The Best Android Launcher
While hardware has progressed in leaps and bounds, in my opinion, the basic interface and launcher metaphor for the Android operating system has remained woefully behind the times. I've frequently found myself flipping through screens of icons and applications unable to quickly find an application I'm looking for. It usually happens when I'm standing in front of someone and trying to reflexively launch an app, or take a note, or send a message, or some other activity in a hurry.
I think Microsoft may have been on to something with their 'tile pattern' Windows phone.
What I want, and have nearly been able to create in a launcher setup is the following:
- I want the main UI of the launcher to reflect the importance I place on the applications I use. Important and more frequently used applications should be larger, and more prominent. I should be able to arrange this myself.

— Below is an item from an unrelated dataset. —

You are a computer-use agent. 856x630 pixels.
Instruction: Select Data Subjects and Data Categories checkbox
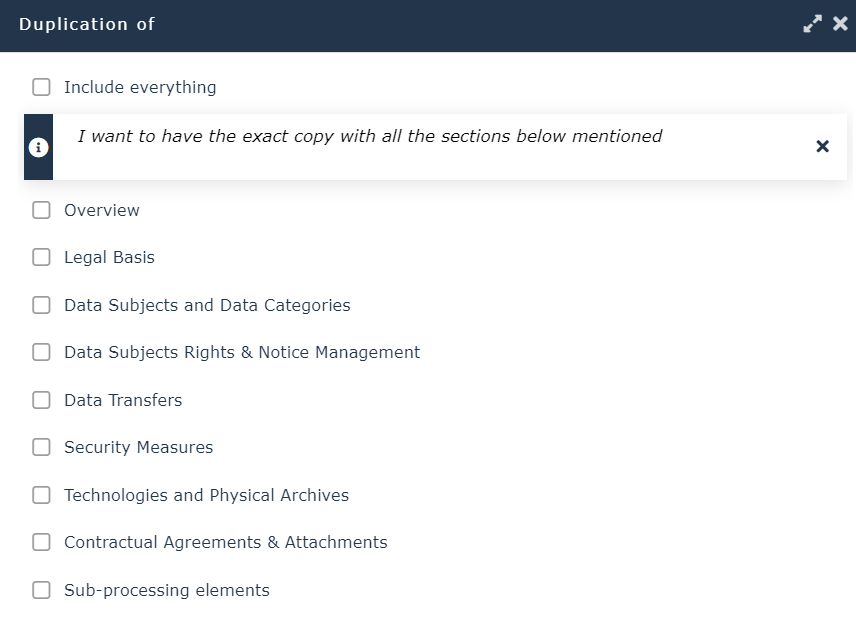coord(41,305)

- I want other important widgets and sources of information to be shown on the home screen as well - time, weather, calendar.
- I want all other applications to be available from a single search interface, where the applications are ordered by frequency of use (not last used, but frequency of use over time) - and I want this to be a single view available from a single screen tap - with the keyboard shown and the search input field ready for a single or at most two letter input to filter the view (I really don't want to have to press again to activate the keyboard).
And so here's how I achieved the above. I installed 1) Square Home 3 Launcher and 2) Chronos Widgets and 3) Business Calendar 2
In the image above you can see three screen captures. The first two show my home screen - with Square Home 3 configured with Chronos widgets at the top, my 'tiled' and customized application icons in the middle, Business Callendar 2 widget below, followed by a few less frequently used applications. The third screen capture shows what happens if you press the Square Home 3 App Search icon. A list of applications appear - ordered by frequency of use, with the search input field active and the keyboard up. Perfect. I can find any app that's not on my home in less than a second - no matter how rushed or flustered I may be.
I wish none of this was necessary. I'd rather not have to spend the hour or so it takes me to configure a new phone. It would be great if one of the major vendors valued my productivity as much as I do and offered a 'default' launcher that was configured just like this - albeit a little slicker, and more integrated.
Although we use Apple devices for development at work, I feel iOS has also fallen behind in terms of the overall user experience and their user interface (in particular their development environment) - although their home screen and launcher is still far more polished than Android. It's a space ripe for revolution.